«Повеет законам бизнеса мы уже должны увольнять людей»
«Повеет законам бизнеса мы уже должны увольнять людей»
На здании центрального офиса «Юганскнефтегаза» висит табличка — «Осторожно! Лавиноопасная крыша». Серьезные последствия от ареста Ходорковского под этой крышей ощутили во второй половине минувшего лета. Но с тех пор положение «ЮНГ» уже приблизилось к критическому.
— Мы подошли к тому моменту, когда по всем законам бизнеса уже пора временно увольнять людей, — говорит директор по развитию производства Юрий Левин. — Конечно, мы будем тянуть до последнего, но наши возможности не безграничны. Мы уже сейчас можем встать в любой момент — из-за какой-нибудь ерунды. Вот кончится графитовая смазка, и у нас будет выбор: либо нарушать технологию, либо останавливать все 150 ремонтных бригад. Закупить новую смазку не на что. С 25 августа мы сидим без денег. Счета заморожены. Все, что на них приходит, идет на налоги и зарплату. Из 14 буровых бригад работает лишь одна. От нас ушли почти все иностранные партнеры-. «Шлюмберже», «Халибертон», «Петроальянс». Остались лишь те сервисные компании, руководителей которых по старой советской традиции можно уговорить «войти в положение». Но и они уже берут кредиты, чтобы оставаться на плаву — в сущности, чтобы кредитовать нас. В октябре на «Юганскнефтегазе» впервые упала добыча нефти — правда, пока лишь со 145 тысяч тонн в сутки до 144,5 тысячи тонн, но это уже очень тревожный сигнал. Если бы мне кто-нибудь год назад сказал, что мы когда-нибудь заведем папку «Остановка производства», я бы его убил. А сейчас это реальность. Даже если завтра в Москве как-то выберутся из проблемы ЮКОСа и разморозят нам счета, потребуется год напряженной работы, чтобы вернуть «Юганскнефтегаз» в прежнее состояние.
Юрий Левин — типичный птенец гнезда Ходорковского. В Нефтеюганск попал по распределению в 1983 году-, тогда за место здесь, на передовой нефтяной отрасли, студенты дрались. Начинал простым оператором, но во второй половине девяностых резко пошел вверх по служебной лестнице, поскольку отвечал всем четырем требованиям ЮКОСа к персоналу: молодой, перспективный, злой, талантливый. После стажировки в Москве его вернули сюда в 2001 году уже в качестве заместителя гендиректора. Левин считает, что Ходорковский создал великолепную систему мобильного менеджмента, способную решить любую задачу в любом месте и на любом производстве.
— Но в последнее время мне приходится работать не менеджером, а клерком, только успеваю на запросы отвечать. — Юрий Алексеевич включил проектор, на экране высветился график под названием «Динамика запросов со стороны внешних организаций в ОАО «ЮНГ». Если в январе их было 36, то в октябре — 101. Большинство из них — от органов природопользования, на втором месте — Министерство по налогам и сборам, затем МВД и органы прокуратуры. — Иногда складывается ощущение, что мы — какая-то Атлантида, которую только что открыли и теперь все нами интересуются.

━━━━━━

ЗАДАНИЕ И ТРЕБОВАНИЯ
Ответьте по статье о «Юганскнефтегазе» на следующие вопросы:
1. Сколько буровых бригад из 14 продолжает работать?
2. В каком году Юрий Левин попал в Нефтеюганск по распределению?
3. Сколько запросов от внешних организаций поступило в «ЮНГ» в октябре?

ИСХОДНЫЕ ДАННЫЕ
━━━━━━

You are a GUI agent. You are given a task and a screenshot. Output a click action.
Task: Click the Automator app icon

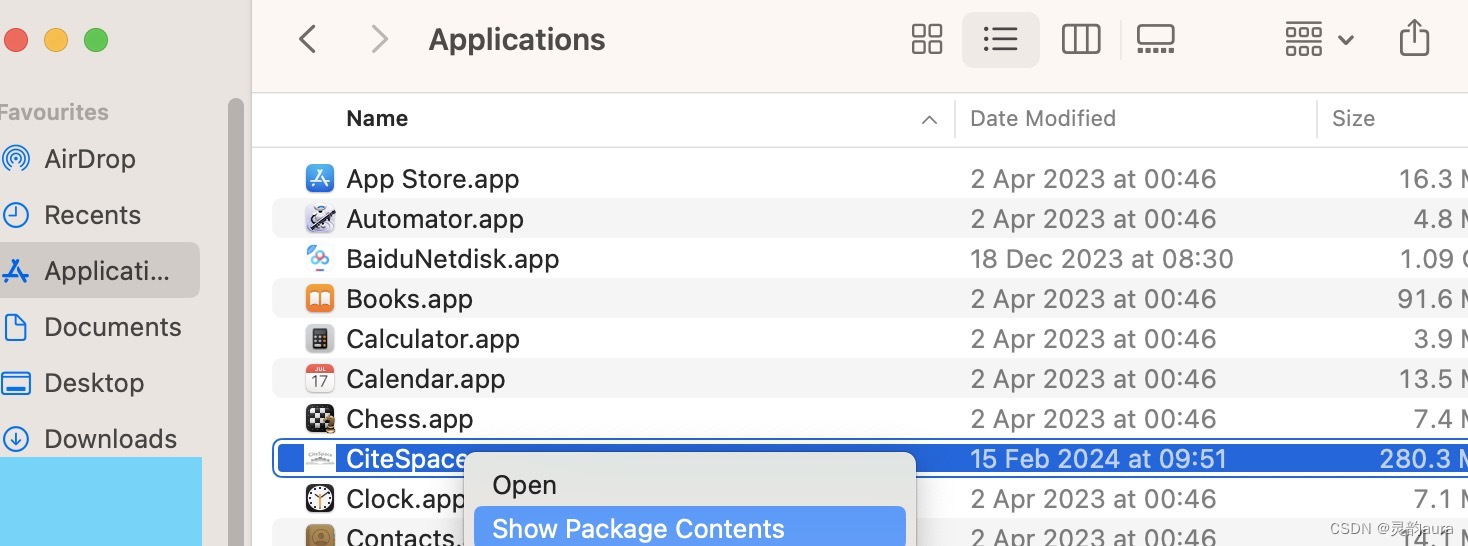[319, 219]
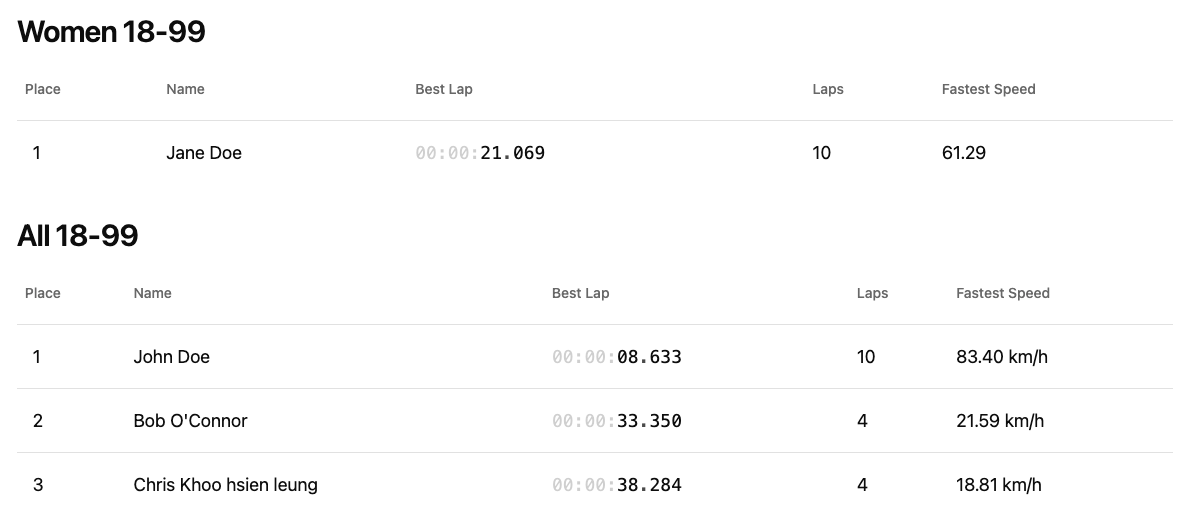1187x529 pixels.
Task: Click the 61.29 fastest speed value
Action: coord(963,153)
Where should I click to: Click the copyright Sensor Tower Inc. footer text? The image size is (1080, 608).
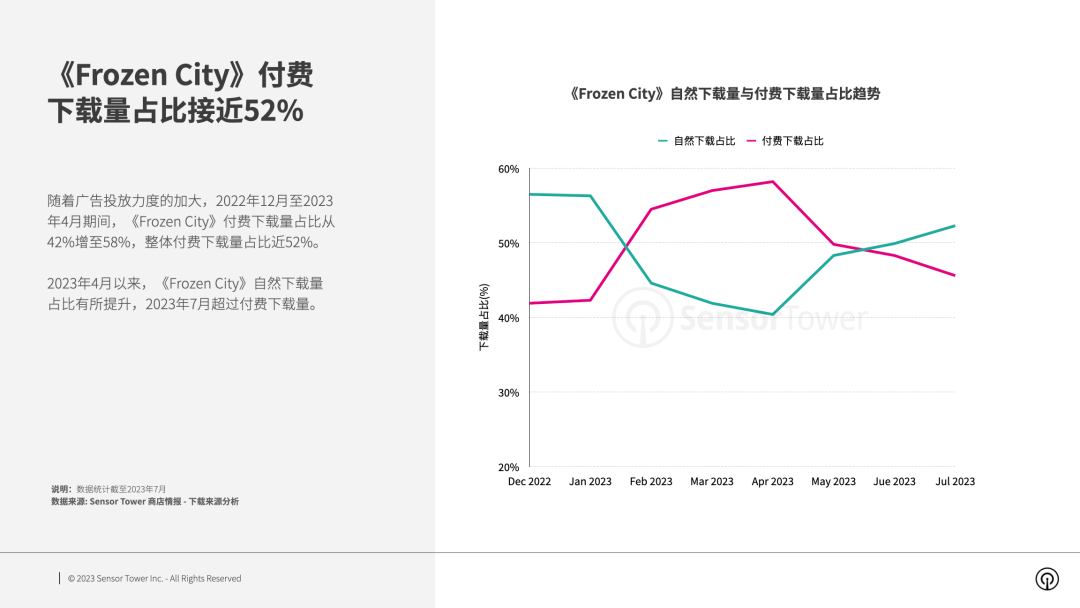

━━━━━━

ОТВЕТ НА ЗАДАНИЕ
1. Из 14 буровых бригад работает лишь одна.
2. Юрий Левин попал в Нефтеюганск по распределению в 1983 году.
3. В октябре поступил 101 запрос от внешних организаций.